Por iniciativa del archimandrita Vitaliy (Maximenko), quien fue expulsado por las autoridades polacas del monasterio de Pochaev, en marzo de 1923 se fundó un nuevo monasterio, el Monasterio del Santo Job de Pochaev.
Más tarde se construyó un gran edificio tipográfico con una iglesia doméstica, un comedor, un edificio de servicios, una casa de huéspedes y una capilla de piedra de la icono de la Madre de Dios de Vladimir en el cementerio militar de Ladomirova, donde descansaban los soldados rusos que murieron en la Primera Guerra Mundial.
Durante la Segunda Guerra Mundial, la literatura eclesiástica publicada en Ladomirova se distribuía entre los creyentes desde el soviético Stalingrado hasta el bávaro Múnich.
El 31 de julio de 1944, con la llegada del Ejército Rojo, por orden del metropolitano Anastasio, en caso de la llegada de los bolcheviques, la comunidad debía abandonar el monasterio, llevándose consigo las principales reliquias. En el día de la memoria del Santo Serafín de Sarov (1 de agosto según el nuevo estilo), los monjes celebraron la liturgia y un molébdeno de despedida, tras lo cual se trasladaron a Bratislava, luego a Alemania y Suiza.

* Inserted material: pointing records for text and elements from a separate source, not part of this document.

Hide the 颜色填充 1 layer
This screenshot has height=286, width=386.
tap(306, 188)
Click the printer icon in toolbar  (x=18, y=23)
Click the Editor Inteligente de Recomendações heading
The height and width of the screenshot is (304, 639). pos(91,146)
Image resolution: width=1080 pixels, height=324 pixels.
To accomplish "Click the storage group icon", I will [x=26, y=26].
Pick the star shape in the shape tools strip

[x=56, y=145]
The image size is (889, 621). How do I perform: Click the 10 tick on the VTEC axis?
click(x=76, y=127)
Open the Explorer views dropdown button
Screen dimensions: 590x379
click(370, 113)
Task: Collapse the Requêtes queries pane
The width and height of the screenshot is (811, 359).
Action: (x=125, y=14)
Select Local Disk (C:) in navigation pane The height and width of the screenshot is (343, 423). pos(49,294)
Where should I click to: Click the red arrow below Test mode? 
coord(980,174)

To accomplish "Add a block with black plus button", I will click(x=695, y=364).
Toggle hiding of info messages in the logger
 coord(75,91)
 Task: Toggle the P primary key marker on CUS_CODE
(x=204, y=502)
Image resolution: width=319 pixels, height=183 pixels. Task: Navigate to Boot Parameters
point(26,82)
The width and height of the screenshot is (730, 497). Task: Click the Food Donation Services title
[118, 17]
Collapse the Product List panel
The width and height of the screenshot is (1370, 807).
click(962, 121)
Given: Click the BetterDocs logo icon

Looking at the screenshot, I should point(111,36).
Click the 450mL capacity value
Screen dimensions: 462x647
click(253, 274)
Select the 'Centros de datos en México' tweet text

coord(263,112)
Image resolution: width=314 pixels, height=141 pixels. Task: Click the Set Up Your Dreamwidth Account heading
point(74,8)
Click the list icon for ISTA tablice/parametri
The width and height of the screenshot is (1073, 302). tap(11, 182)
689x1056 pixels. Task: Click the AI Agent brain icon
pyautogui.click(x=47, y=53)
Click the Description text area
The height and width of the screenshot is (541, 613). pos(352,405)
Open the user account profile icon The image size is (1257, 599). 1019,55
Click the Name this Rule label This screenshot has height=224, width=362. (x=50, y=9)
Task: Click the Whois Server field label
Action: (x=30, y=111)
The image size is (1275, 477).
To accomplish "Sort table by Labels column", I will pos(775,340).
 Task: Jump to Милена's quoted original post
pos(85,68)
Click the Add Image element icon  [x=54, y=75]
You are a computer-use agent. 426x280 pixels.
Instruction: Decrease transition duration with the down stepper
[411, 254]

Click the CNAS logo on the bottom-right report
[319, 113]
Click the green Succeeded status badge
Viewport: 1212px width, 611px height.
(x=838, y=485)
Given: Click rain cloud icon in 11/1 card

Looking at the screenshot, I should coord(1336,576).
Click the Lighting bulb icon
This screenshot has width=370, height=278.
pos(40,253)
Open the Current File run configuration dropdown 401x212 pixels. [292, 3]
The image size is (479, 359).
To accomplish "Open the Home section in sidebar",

Algunos de los monjes que huyeron formaron una comunidad en el sótano de la Casa Sinodal del Sínodo de la RPCZ en Múnich, en el distrito de Bogenhausen.
La nueva comunidad monástica fue organizada según el estatuto del antiguo monasterio, que a su vez fue tomado del monasterio de Pochaev.
El monasterio se convirtió en uno de los lugares de preparación del Acta de comunicación canónica. Aquí se reunieron el arzobispo Mark y el arzobispo Teofan (Galinski), jefe de la diócesis de Berlín del Patriarcado de Moscú. En septiembre de 2004, en el monasterio se llevaron a cabo reuniones del diálogo entre las comisiones de la RPCZ y el Patriarcado de Moscú.